We didn’t ask any questions because when you’re undocumented, you don’t ask questions. You don’t rock the boat. You don’t call attention to yourself. (This is especially true after California voters passed Proposition 187 – later overturned – to bar undocumented immigrants from accessing any type of public benefits – including public education).
So, I graduated from high school with several academic awards, a 3.8 grade point average, but not college eligible. I internalized this as a huge personal failure and decided “they” must have been right about me – I was not college material.
While my parents may not have known much about the U.S. education system, their priority was choosing a community with good schools, so I attended a high school with a great reputation that had been named a California Distinguished School, National Blue-Ribbon School. By academic standards, it was excellent, and students went on to good colleges. But the academic data (which still shows significant achievement gaps among student subgroups) masked a culture of low expectations for students of color, students like me and my friends.

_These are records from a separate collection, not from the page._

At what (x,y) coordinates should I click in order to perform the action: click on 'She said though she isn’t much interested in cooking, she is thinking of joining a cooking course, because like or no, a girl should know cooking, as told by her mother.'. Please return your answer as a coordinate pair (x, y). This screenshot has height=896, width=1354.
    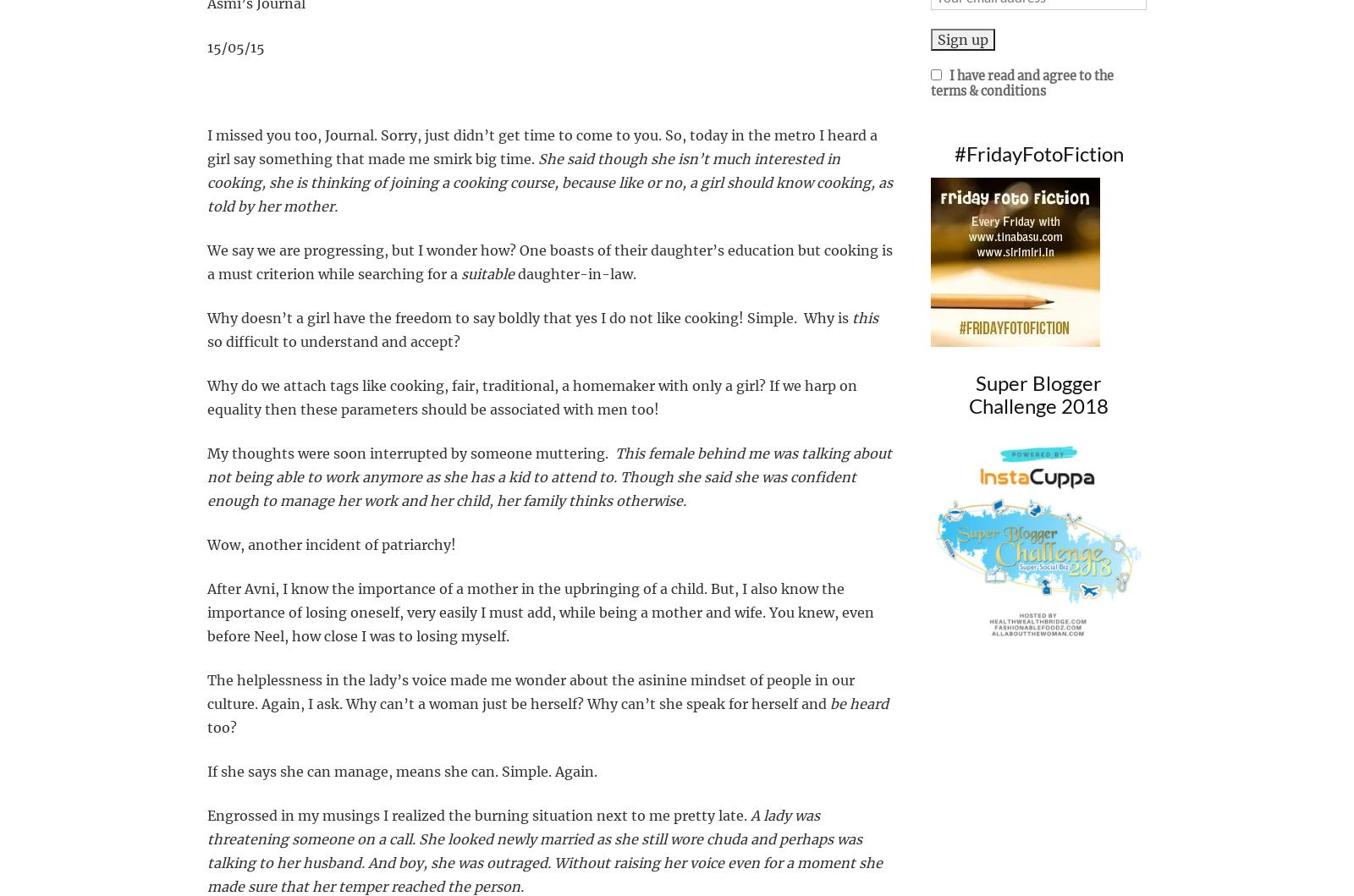
    Looking at the image, I should click on (549, 183).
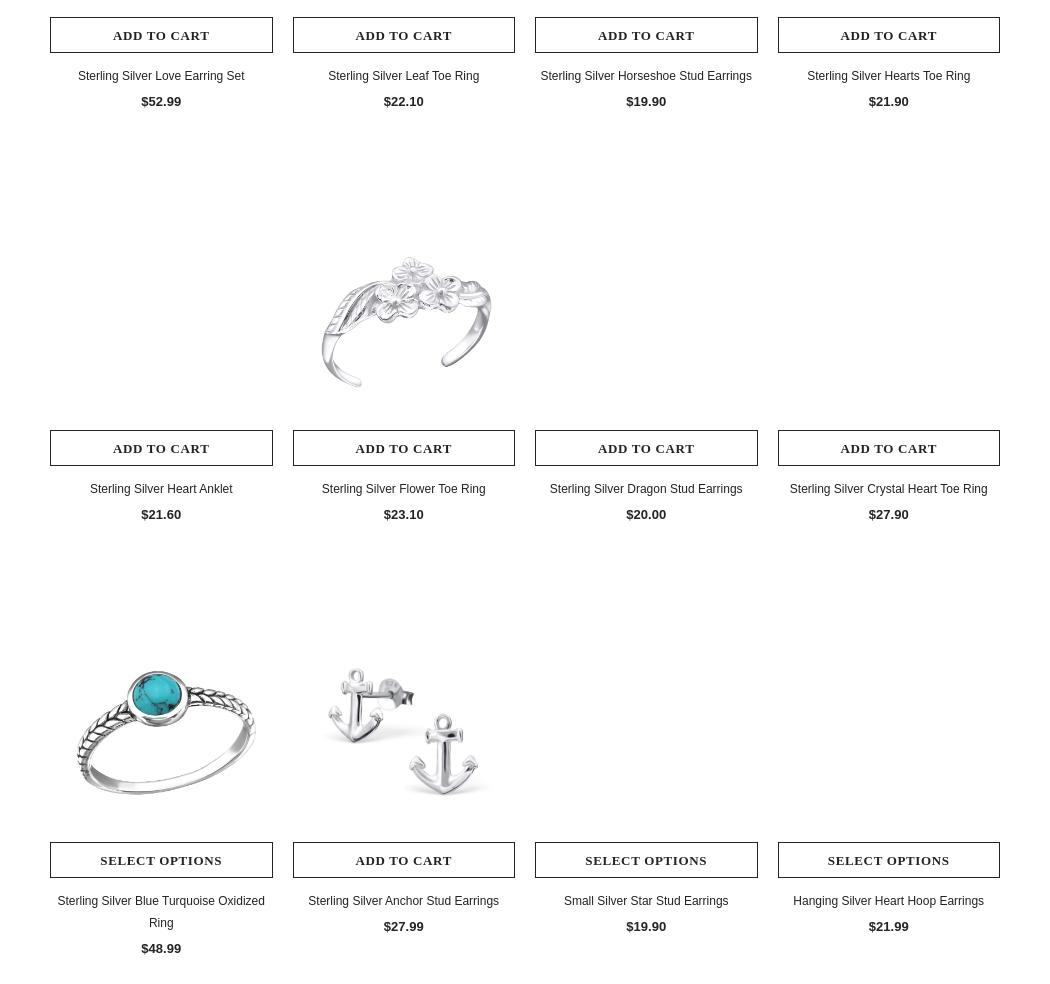 The width and height of the screenshot is (1050, 984). What do you see at coordinates (402, 100) in the screenshot?
I see `'$22.10'` at bounding box center [402, 100].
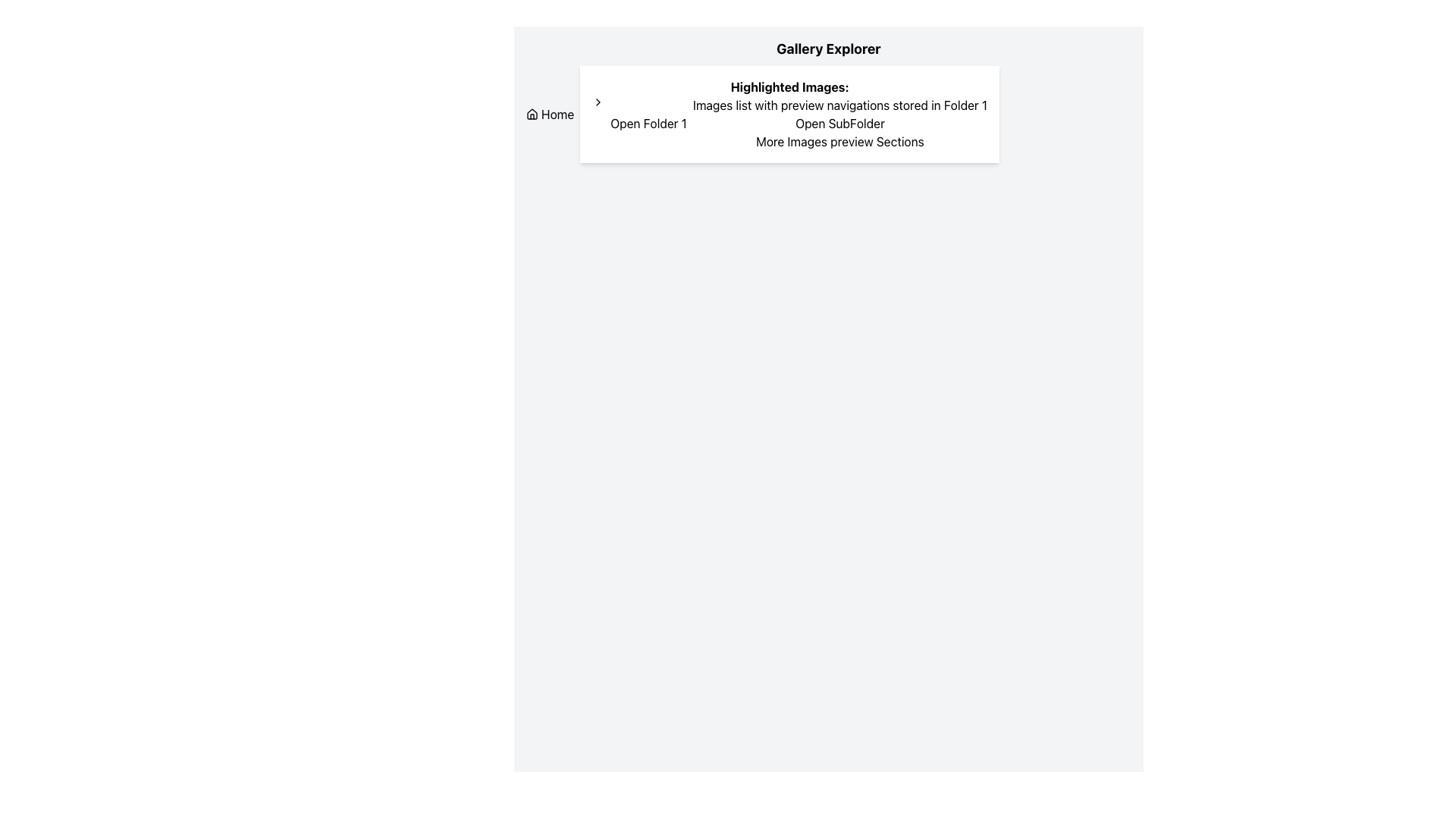  Describe the element at coordinates (839, 122) in the screenshot. I see `textual information from the composite UI component that includes a title and supplementary information, located at the upper center of the interface` at that location.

I didn’t come to understand these challenges until I started working in education, fueled by the desire to help students like me. I didn’t understand the tracking system designed to provide opportunity for some and deny opportunity to others. I didn’t understand the countless advantages my whiter and wealthier peers had. And I didn’t realize that our education system perpetuated and compounded the gap between students of privilege and those left behind.
At the time, the only thing I felt was “less than” – because of my immigration status, I was less smart, less capable, and I deserved less.
That slowly turned around when I enrolled in community college several years later. I excelled in my classes, got involved on campus, and built a supportive community that would cheer me on as I transferred to the University of California at Berkeley several years later. At 26, I graduated from UC Berkeley and a few years after that, I earned a master’s degree in education at Harvard. That’s an achievement that might surprise those who years ago decided that I was “not college-eligible.”
Best of all, I have used my education and my passion for learning to help others avoid the hardships I faced. As a strategy officer for Lumina Foundation, I work to close persistent, unfair education gaps for students of color and all who want to learn and lead better lives.
Still, at times, I find myself doubting my path and my success. I wonder, ‘Was this supposed to happen for me? Do I deserve to be here?’ I know all too well that racism, internationalized oppression, and the fear and doubt they breed, takes a lifetime to overcome.
Paola Santana serves as strategy officer for state policy at Lumina Foundation.